Robert Houle, Red Is Beautiful, 1970

Robert Houle, Red Is Beautiful, 1970
Acrylic on canvas, 45 x 61 cm
Canadian Museum of History, Gatineau

One of Houle’s earliest paintings, Red Is Beautiful was produced while he was a student at McGill University. The painting’s smooth surface consists of two diagonal geometric forms in shades of red and pink, set against a flat red background, with the forms converging at the centre of the canvas. The composition was inspired by geometric designs used in traditional woven bags, patterns that Houle encountered in Carrie A. Lyford’s book Ojibwa Crafts (1943), which provided him with an early introduction to traditional Ojibwa designs. He was drawn to the spiritual relationships between these patterns and traditional ceremonial objects.

 

Ojibwa Crafts (1943) by Carrie A. Lyford
An interior page from Ojibwa Crafts (1943) by Carrie A. Lyford.
Robert Houle, Love Games, 1972
Robert Houle, Love Games, 1972, acrylic on canvas, 127.5 x 127.5 cm, Indigenous Art Centre, Indigenous and Northern Affairs Canada, Gatineau. This is one of twelve paintings by Houle based on love poems.
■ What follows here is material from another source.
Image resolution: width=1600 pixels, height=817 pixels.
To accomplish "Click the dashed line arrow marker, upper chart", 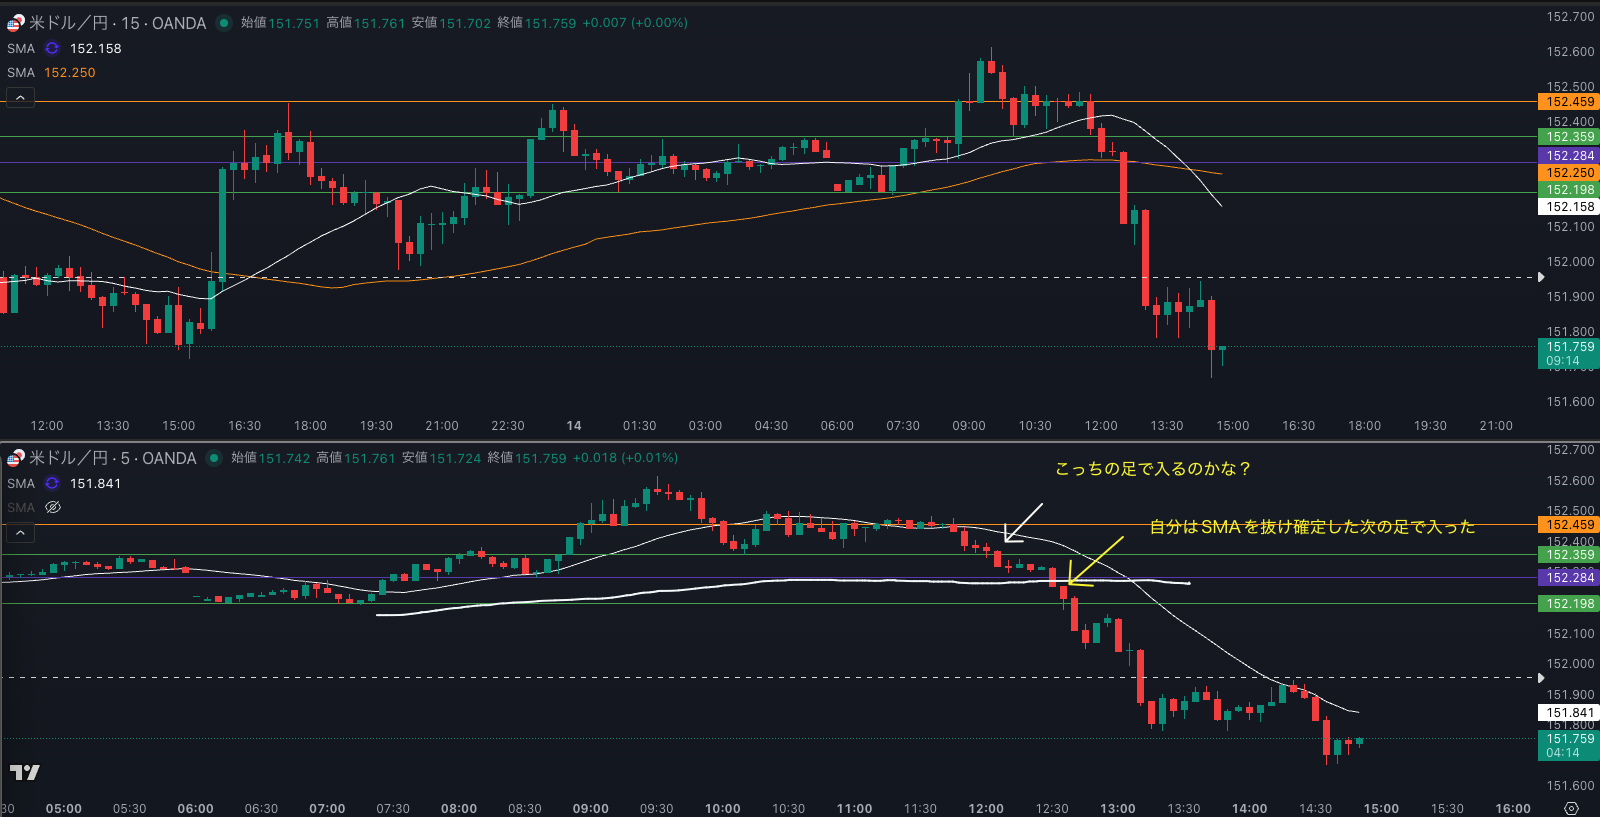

Red Is Beautiful is linked stylistically to twelve other paintings influenced by the designs in Lyford’s book and that took inspiration from love poems written by Houle’s friend Brenda Gureshko. Responding to an assignment from a professor at McGill University in Montreal to paint “love,” Houle created twelve monochromatic, pastel-coloured abstractions on rectangular canvases, including Epigram the Shortest Distance, The First Step, and The Stuff of Which Dreams Are Made, all 1972; and one triangular-shaped painting, Wigwam, 1972. The paintings were acquired by the Department of Indian and Northern Affairs (now Indigenous and Northern Affairs Canada) in 1972.

 

Several of Houle’s early abstractions, including Red Is Beautiful and another early work, Ojibwa Purple Leaves, No. 1, 1972, also reveal the influence of painters Frank Stella (b. 1936) and Barnett Newman (1905–1970). A relatively unknown and rarely exhibited work, Red Is Beautiful foreshadows Houle’s future direction—a vision and practice that embraces modernism, Indigenous designs, and the spiritualism that he discovered in the geometric patterns of Ojibwa crafts.